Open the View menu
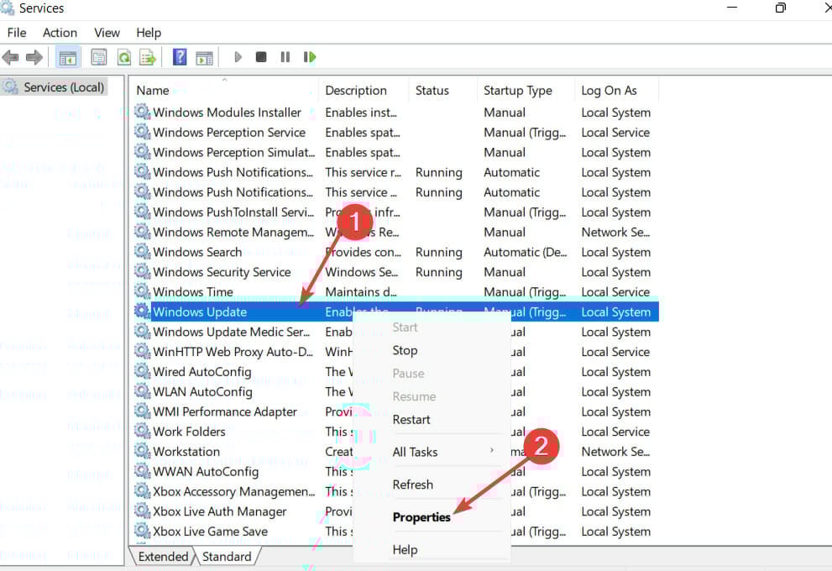 point(107,33)
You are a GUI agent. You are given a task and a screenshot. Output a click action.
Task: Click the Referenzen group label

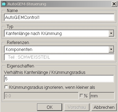pyautogui.click(x=18, y=42)
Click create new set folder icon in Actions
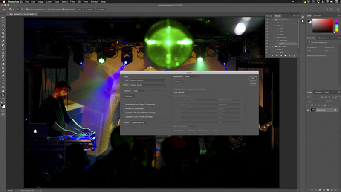This screenshot has height=192, width=341. pos(286,56)
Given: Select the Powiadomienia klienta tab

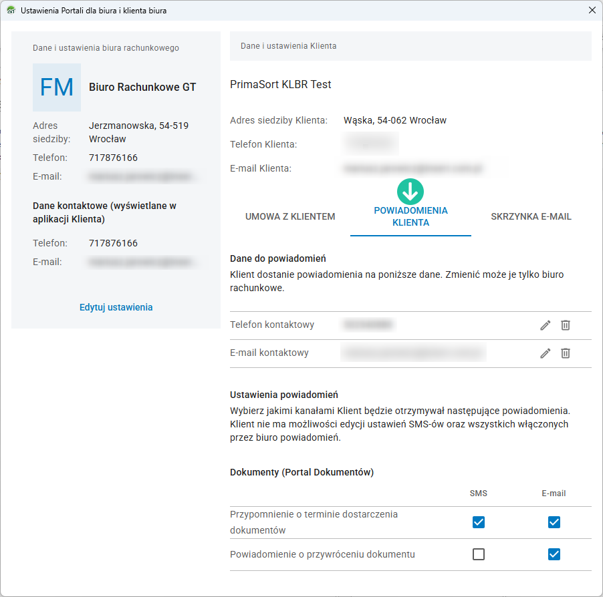Looking at the screenshot, I should coord(410,216).
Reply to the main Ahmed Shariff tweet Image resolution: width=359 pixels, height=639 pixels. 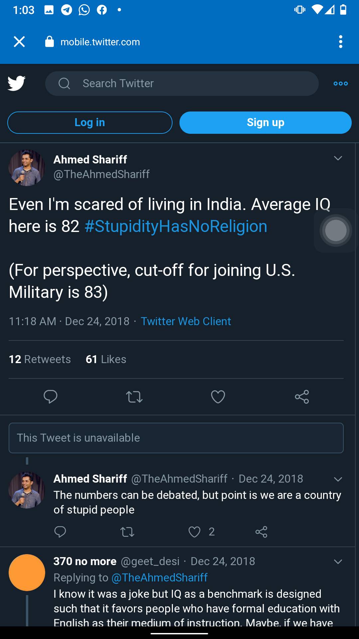51,397
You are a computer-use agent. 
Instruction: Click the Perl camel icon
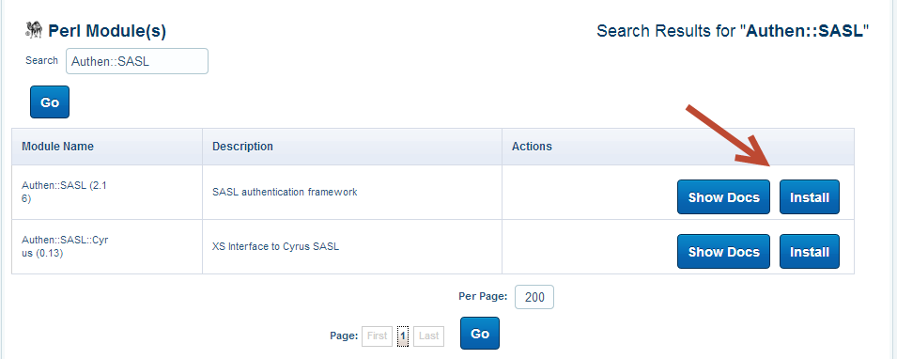[35, 30]
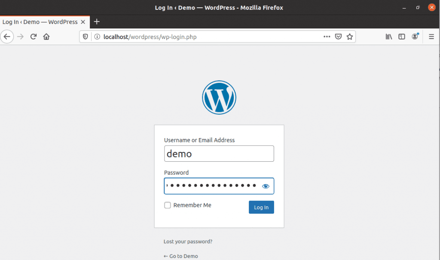Screen dimensions: 440x260
Task: Open the Firefox account icon
Action: (415, 37)
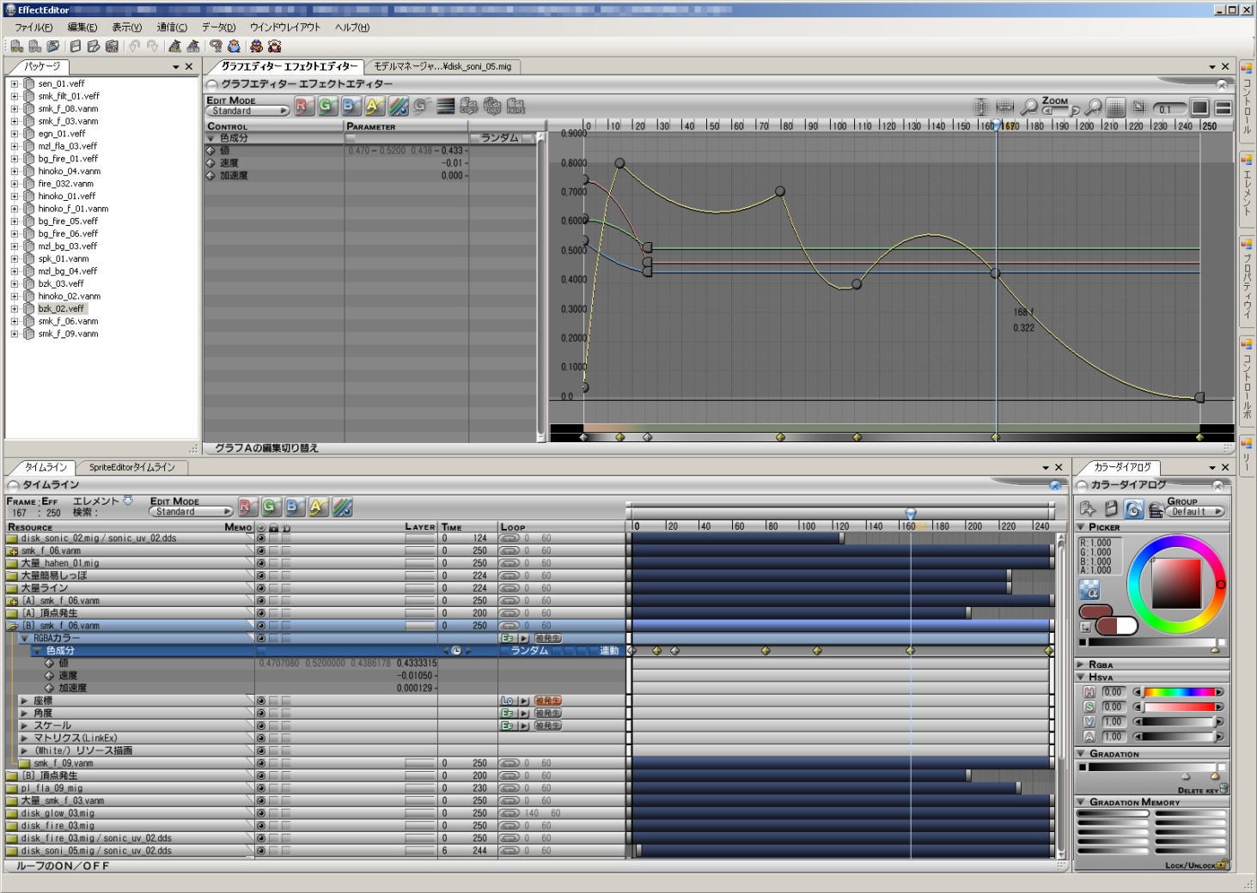Open the ウインドウレイアウト menu

click(284, 27)
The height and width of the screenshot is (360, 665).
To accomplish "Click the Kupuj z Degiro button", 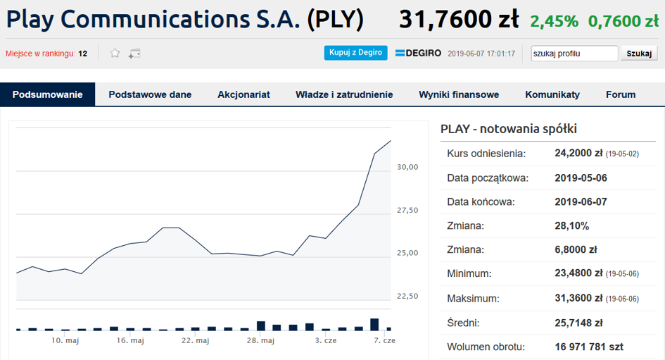I will click(x=356, y=53).
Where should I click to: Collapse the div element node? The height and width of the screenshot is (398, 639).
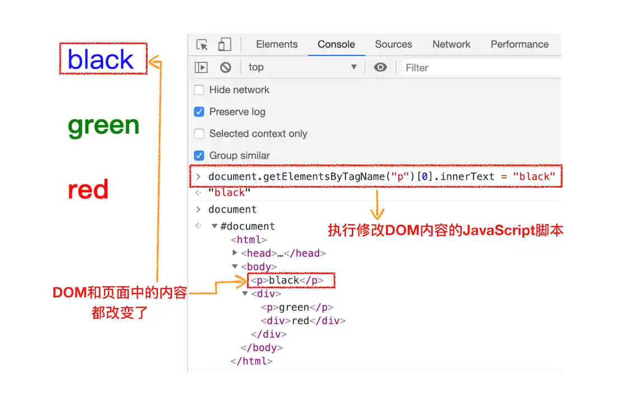pos(245,293)
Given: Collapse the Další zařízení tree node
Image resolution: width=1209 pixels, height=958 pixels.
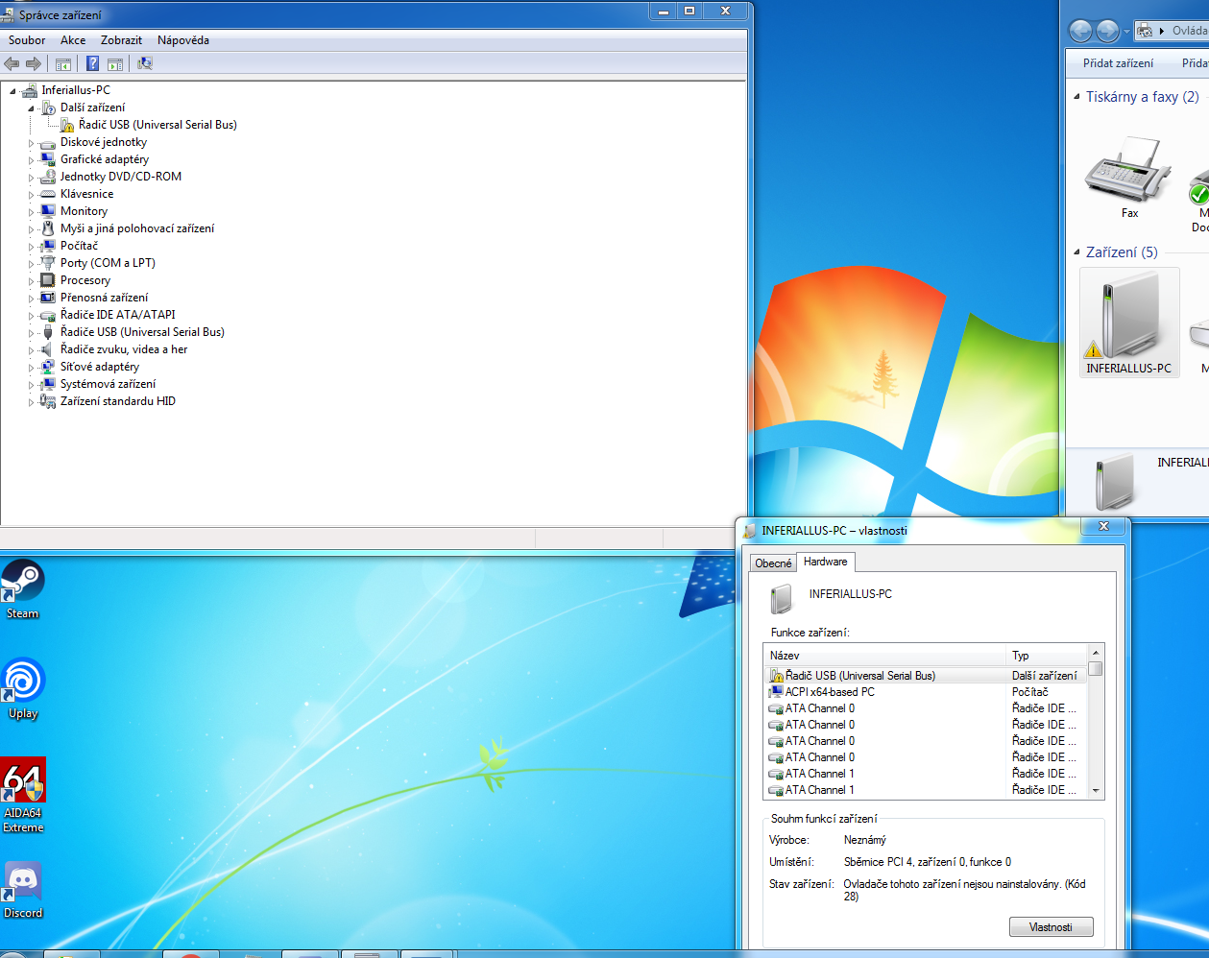Looking at the screenshot, I should [x=31, y=108].
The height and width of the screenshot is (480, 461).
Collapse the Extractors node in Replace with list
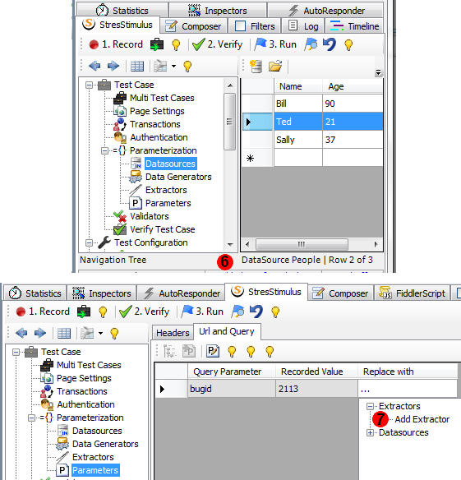370,406
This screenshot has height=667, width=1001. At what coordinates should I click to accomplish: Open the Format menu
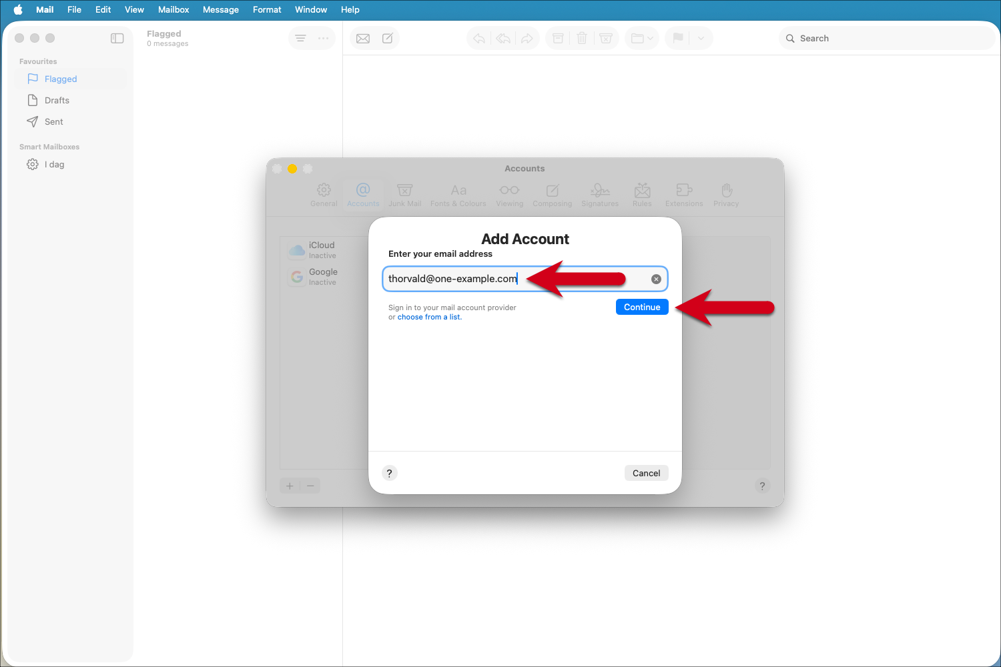tap(266, 9)
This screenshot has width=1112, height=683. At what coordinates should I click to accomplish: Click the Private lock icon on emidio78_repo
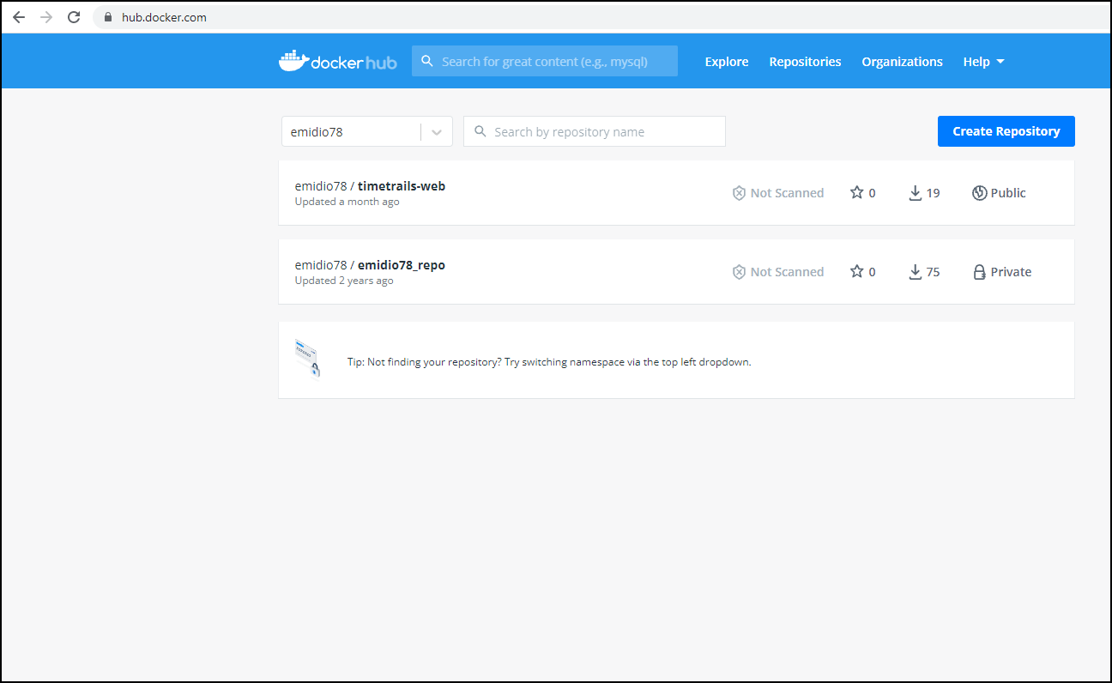click(x=979, y=272)
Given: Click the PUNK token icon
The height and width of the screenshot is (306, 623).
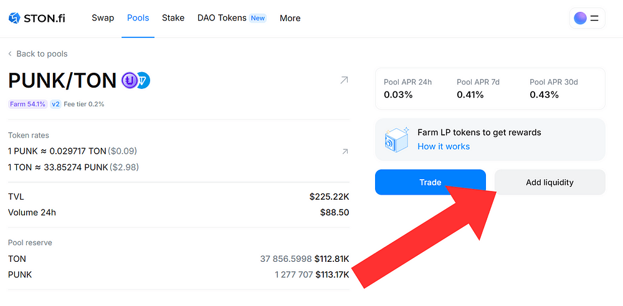Looking at the screenshot, I should click(x=130, y=80).
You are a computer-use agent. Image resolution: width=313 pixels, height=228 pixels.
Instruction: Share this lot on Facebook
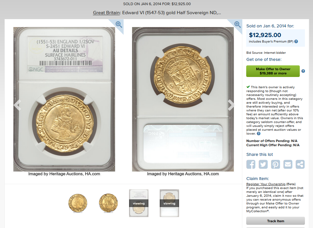(251, 165)
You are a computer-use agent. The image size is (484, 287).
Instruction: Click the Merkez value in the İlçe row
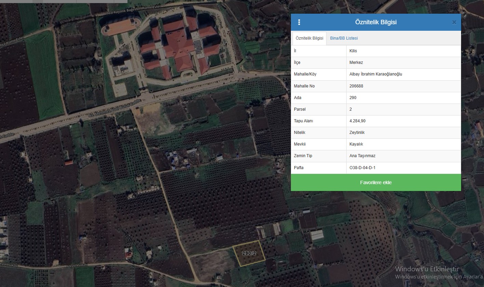[x=356, y=63]
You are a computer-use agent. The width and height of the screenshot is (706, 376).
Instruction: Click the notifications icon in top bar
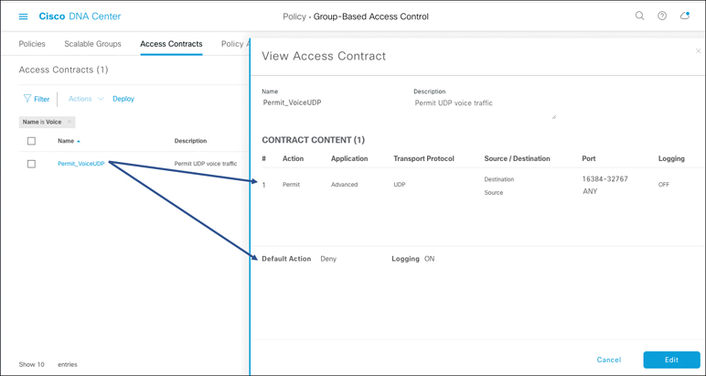[x=684, y=16]
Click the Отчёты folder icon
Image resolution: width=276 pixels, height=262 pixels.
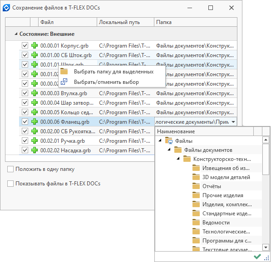point(196,186)
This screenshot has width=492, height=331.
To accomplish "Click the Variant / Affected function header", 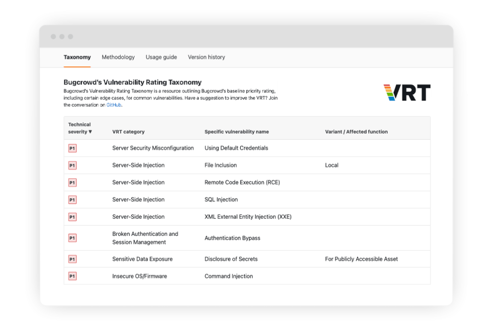I will point(356,132).
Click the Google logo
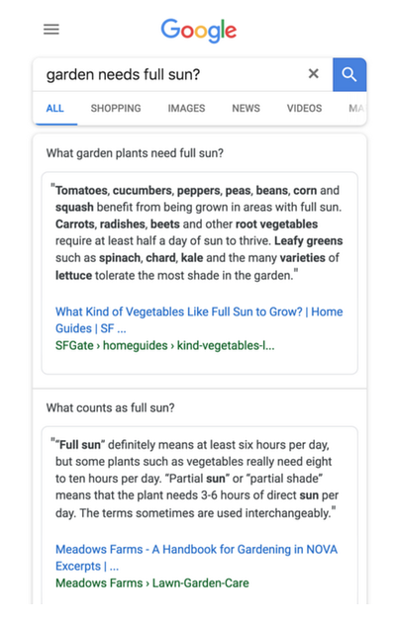Screen dimensions: 396x624 pyautogui.click(x=198, y=31)
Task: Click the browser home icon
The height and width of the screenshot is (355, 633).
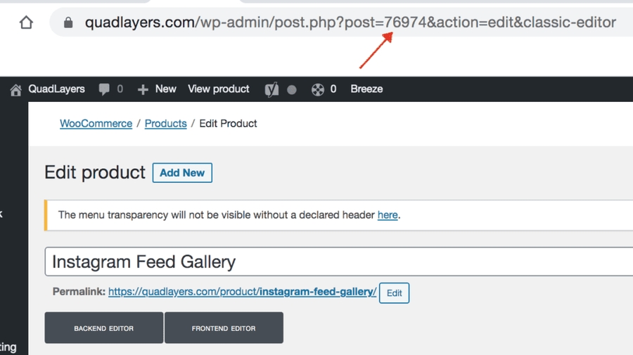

•••••

Problem description: Each line from the one holding "Task: Click the browser home icon" down to the end of the records is to be reproduced unaltered, and the pictures are to be omitted.

Worked solution:
Task: Click the browser home icon
The height and width of the screenshot is (355, 633).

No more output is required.